Given that the mean purchase price in this sample was 980, which is not very far from 1000, we probably expect this p-value to be relatively large. The only reason it COULD be small (eg., <.05) is if purchase prices had very little variation (eg., they were all within a few Rupees of 980). We can see from the data print out that this is not the case. Therefore, a p-value around 0.49 makes sense!

1. In this case, how does this result affect our hypothesis:

• Null: The average cost of a BuyPie order is 1000 Rupees
• Alternative: The average cost of a BuyPie order is not 1000 Rupees.

2. What will happen if we change the order of the hypothesis?

• Null: The average cost of a BuyPie order is not 1000 Rupees.
• Alternative: The average cost of a BuyPie order is 1000 Rupees

Thank you in advance

The null hypothesis is always one that states that there is no change to the assumption. If the population is 1000, we assume the null will be “The average cost of a BuyPie order is 1000 Rupees” aka there was no change.
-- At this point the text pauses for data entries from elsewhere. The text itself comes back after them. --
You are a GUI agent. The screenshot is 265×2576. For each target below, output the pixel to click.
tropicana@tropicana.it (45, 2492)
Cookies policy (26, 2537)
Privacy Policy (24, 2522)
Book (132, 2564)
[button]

What I dont understand is the logic on the t_test where " The average cost of a BuyPie order is not 1000 Rupees." means finding the probability that the mean is less than 980 or more than 1020. I get where those numbers come from but not the logic

Hi,

i have a question about the t-test function : as seen in the lesson, the ttest is runned knowing the mean of the distribution and using the CLT to compute the value for a normal distribution (i understood). In this exercice this is clearly the case BUT as we don’t use a real population in this exercice, how can the t-test be relevant without taking into account the standard deviation of the normal distribution drawn from the simulation ?

have a nice day,
Etienne